Kundgebung beim Climate March in Tübingen am 21.10.2017 (Eingangsrede Heiner Lempp von attac Tübingen)

Gut, dass Ihr da seid – gut dass WIR jetzt wieder Themen setzen
Zum Glück ist der „Wahlkampf“ vorbei , in dem – so habe ich es im Gemeinschaftskundeunterricht gelernt – die Parteien im Wettstreit um die besten Zukunftsideen die Zustimmung der Bevölkerung suchen sollen.

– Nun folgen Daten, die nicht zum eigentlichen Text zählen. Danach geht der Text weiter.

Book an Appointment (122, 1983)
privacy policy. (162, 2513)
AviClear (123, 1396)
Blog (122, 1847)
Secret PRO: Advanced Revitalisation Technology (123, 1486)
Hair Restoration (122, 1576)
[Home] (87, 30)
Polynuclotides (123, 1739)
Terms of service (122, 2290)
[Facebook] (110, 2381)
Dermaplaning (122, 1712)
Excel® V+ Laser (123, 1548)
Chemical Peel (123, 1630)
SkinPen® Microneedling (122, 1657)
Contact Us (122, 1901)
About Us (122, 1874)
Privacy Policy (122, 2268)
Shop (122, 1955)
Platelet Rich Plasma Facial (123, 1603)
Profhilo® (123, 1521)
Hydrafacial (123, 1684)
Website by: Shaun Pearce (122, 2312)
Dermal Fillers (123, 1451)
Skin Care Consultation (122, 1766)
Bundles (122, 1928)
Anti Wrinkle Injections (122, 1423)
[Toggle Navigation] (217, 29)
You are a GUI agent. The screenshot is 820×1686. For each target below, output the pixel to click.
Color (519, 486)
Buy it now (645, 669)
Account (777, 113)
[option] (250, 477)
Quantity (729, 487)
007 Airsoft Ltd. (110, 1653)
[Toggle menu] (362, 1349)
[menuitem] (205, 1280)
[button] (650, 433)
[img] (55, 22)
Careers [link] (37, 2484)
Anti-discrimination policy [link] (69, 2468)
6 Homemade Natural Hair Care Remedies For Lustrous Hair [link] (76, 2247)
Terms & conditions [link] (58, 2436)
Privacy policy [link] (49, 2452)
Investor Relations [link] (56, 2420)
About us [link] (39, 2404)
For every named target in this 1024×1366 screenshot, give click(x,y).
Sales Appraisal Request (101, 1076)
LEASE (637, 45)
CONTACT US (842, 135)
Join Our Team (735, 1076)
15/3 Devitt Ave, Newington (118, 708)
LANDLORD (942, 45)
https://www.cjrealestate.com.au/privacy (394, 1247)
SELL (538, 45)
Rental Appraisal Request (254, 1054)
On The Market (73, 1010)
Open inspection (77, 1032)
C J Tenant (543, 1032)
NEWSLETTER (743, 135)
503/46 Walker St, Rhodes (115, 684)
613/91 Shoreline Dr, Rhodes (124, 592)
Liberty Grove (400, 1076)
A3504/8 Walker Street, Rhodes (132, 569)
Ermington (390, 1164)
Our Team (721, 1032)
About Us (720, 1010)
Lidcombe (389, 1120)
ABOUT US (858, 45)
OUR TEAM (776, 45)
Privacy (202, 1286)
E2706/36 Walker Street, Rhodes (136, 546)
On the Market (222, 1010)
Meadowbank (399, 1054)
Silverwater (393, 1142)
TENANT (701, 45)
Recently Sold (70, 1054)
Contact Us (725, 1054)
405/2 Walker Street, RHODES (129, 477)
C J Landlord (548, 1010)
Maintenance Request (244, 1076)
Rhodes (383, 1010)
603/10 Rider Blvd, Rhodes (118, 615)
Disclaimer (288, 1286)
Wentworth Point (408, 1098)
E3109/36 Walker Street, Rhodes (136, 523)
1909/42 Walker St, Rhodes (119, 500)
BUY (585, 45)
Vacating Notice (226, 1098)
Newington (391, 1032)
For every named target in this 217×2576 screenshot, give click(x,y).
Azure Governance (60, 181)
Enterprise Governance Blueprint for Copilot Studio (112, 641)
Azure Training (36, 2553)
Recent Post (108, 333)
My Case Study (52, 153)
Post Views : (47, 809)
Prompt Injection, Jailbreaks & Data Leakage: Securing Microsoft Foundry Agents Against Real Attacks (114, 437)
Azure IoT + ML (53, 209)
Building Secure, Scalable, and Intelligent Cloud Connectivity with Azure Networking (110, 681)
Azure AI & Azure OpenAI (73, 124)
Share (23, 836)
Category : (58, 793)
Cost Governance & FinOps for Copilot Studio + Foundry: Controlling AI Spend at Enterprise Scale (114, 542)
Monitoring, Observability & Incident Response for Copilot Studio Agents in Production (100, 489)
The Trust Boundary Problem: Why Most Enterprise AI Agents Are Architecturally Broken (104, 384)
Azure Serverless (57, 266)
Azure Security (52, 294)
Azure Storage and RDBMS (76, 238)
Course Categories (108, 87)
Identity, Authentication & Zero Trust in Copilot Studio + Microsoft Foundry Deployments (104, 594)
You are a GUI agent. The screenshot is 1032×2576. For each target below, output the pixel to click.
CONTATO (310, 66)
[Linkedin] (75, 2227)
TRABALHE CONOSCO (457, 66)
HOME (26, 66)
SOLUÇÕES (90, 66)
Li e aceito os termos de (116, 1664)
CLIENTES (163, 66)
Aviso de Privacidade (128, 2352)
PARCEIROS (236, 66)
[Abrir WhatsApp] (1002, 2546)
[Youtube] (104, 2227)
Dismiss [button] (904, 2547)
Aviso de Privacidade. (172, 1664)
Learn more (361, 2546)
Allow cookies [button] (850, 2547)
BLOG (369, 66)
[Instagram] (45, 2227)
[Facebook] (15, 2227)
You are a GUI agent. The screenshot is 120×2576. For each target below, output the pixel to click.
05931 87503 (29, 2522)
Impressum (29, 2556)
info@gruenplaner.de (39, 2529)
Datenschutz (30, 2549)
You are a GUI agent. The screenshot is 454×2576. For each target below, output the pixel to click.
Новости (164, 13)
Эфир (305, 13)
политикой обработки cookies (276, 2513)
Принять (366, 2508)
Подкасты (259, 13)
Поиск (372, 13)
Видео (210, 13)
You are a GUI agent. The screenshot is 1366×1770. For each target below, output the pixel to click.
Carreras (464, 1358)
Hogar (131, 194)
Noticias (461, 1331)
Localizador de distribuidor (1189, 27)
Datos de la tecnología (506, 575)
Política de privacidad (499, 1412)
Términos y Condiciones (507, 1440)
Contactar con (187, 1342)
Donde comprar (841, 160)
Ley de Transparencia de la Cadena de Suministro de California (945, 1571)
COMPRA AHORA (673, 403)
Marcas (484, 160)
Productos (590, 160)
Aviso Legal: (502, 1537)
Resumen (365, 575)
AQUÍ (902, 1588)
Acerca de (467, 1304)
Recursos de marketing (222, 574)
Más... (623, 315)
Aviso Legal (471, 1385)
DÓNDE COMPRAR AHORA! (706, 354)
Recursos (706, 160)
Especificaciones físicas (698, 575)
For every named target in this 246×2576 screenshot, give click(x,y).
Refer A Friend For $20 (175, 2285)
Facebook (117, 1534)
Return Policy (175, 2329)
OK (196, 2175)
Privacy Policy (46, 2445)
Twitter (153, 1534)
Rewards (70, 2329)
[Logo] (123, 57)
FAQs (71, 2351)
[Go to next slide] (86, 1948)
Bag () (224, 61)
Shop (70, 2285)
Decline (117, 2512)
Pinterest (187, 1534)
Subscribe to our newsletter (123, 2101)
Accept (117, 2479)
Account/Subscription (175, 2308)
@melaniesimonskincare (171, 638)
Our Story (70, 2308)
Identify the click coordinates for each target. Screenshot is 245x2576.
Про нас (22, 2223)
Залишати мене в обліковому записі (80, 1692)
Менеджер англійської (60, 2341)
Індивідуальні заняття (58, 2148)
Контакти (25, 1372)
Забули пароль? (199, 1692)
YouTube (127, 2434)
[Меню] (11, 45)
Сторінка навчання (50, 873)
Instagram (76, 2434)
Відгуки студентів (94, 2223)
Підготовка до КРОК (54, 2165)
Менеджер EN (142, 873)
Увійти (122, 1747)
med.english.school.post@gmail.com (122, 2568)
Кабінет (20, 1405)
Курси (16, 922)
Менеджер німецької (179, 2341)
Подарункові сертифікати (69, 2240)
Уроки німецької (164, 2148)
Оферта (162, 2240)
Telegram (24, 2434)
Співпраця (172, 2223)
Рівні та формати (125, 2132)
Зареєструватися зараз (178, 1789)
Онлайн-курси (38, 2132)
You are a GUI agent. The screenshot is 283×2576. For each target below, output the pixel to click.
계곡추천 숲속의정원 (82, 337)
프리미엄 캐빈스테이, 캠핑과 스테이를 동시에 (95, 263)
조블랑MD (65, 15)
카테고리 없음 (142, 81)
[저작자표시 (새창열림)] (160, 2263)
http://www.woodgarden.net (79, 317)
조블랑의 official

Habt Ihr davon etwas gemerkt? Habt Ihr beim „Duell Kanzlerin – Kanzlerkandidat“ im Fernsehen auch nur 1 Wort zu den global überlebenswichtigen Fragen gehört. Es ist nicht einmal, nicht einmal das beschönigende Wort „Klimawandel“ für die Erdüberhitzung gefallen, die ja nicht in ferner Zukunft auf uns zukommt, sondern in der wir schon mittendrin stecken – mit hunderttausendfach tödlichen Folgen – wenn auch noch nicht in Berlin und Tübingen, aber weltweit; und fernsehnachrichtentaugliche Ausläufer haben in diesen Wochen nun auch Irland und Portugal erreicht.
Und sollen , wollen wir uns nun die nächsten Wochen von Jamaika-Spielchen unterhalten lassen: ob ein gewisser Herr Lindner oder der „türkische Schwabe“ Cem Özdemir Außenminister wird? Wohin man eine fachpolitische Null wie Herrn Dobrindt abschiebt, der die letzten 4 Jahre Verkehrsminister spielen durfte, oder wie man das Draußenhalten von Kriegs- und Klima-Flüchtenden am geschicktesten verbrämt? NEIN! Die Organisatoren dieser Kundgebung, Ihr und hoffentlich viele und immer mehr müssen die Fragen in die Öffentlichkeit tragen, die im Zusammenhang mit der UN_Weltklima-Konferenz in Bonn im November, 2 Jahre nach dem Pariser Klima-Abkommen hoffentlich lautstark zur Sprache kommen:

Daß nämlich die Bundesrepublik Deutschland absehbar ihr CO2-Reduktionsziel von 40% bis 2020 im Vergleich zu 1990 weit verfehlen wird

Daß AUCH deshalb das errechnete „CO2-Budget“, das für eine Begrenzung des globalen Temperaturanstieges auf 1,5% für die nächsten 10 Jahre der Welt noch „zur Verfügung steht“ schon 2020 verbraucht sein wird – und das heißt der Untergang von Inselstaaten wie Tuvalu und weiten Teilen von Küstenstaaten wie Bangla Desch nicht mehr aufzuhalten sein wird.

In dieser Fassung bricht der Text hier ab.